Is there a correct procedure that would allow me to dump a 110-column row into the first empty row in an SQL table?
I have the tables written and I have the range set:
Set DataBaseData = ActiveSheet.Range("DO1:HT1")
Beyond this I have no idea in which manner to open a connection with the Server, Database and Table.
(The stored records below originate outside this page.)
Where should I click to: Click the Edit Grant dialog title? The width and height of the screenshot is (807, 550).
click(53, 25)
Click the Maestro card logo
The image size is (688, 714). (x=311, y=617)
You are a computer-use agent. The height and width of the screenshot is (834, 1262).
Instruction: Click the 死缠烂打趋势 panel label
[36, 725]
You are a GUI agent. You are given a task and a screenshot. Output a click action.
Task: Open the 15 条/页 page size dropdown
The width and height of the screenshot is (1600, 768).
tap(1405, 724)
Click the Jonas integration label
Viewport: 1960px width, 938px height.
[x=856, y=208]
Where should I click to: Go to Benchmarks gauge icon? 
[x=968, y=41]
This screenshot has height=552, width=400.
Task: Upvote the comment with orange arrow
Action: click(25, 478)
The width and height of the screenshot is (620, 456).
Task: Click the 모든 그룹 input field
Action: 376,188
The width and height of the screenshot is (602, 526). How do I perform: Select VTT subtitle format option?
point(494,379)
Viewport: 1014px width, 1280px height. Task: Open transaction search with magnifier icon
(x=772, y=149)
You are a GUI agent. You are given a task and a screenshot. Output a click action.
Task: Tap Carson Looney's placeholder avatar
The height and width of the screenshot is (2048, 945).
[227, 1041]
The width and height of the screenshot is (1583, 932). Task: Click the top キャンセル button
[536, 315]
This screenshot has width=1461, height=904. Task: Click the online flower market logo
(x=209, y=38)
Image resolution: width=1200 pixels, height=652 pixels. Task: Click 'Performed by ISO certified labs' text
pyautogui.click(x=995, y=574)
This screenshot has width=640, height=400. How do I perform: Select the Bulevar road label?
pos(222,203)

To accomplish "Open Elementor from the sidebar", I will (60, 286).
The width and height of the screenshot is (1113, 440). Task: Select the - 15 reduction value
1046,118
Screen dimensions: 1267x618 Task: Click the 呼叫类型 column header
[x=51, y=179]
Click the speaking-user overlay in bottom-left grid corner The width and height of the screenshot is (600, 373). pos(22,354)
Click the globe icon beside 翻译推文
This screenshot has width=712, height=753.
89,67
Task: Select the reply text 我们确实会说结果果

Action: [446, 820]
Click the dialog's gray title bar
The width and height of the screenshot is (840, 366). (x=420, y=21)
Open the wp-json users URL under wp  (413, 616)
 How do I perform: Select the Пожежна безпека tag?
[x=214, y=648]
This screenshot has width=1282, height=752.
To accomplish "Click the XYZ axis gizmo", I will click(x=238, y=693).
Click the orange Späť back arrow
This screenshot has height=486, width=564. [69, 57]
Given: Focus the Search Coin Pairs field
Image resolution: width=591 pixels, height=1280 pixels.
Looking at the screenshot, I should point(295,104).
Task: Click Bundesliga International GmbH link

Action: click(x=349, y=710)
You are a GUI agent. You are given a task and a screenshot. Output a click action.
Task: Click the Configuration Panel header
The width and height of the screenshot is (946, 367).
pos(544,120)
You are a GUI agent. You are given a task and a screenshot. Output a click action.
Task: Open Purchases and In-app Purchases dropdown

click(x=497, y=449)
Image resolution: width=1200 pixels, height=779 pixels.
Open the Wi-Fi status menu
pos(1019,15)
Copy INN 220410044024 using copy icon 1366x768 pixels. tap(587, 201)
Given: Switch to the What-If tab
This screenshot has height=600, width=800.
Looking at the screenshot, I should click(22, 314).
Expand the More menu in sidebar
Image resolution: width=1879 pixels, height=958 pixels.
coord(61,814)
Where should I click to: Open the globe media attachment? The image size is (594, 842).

This is what I've winged so far:
Sub Connection()
Dim Conn As ADODB.Connection
Dim Command As ADODB.Command
Set Conn = New ADODB.Connection
Set Command = New ADODB.Command
Dim i As Integer
Dim columnnumber As Integer
i = 0
Conn.ConnectionString = "Provider=SQLOLEDB; Data Source=[Nope];Initial Catalog=[NopeNope];User ID=[NopeNopeNope];Password=[AbsolutelyNot]; Trusted_Connection=no;"
Conn.Open
Command.ActiveConnection = Conn
End Sub
Any help would be greatly appreciated.
If you have the curiosity as to what I'm trying to do: I'm pushing a series of data from a CMM to the Database so I can store the data for the needed amount of time, and call that data back to PowerBI and Minitab.
I was able to successfully write an entire row from Excel to an SQL Database using the following:
Sub Connection()
Const Tbl As String = "NEIN"
Dim InsertQuery As String, xlRow As Long, xlCol As Integer
Dim DBconnection As Object
Set DBconnection = CreateObject("ADODB.Connection")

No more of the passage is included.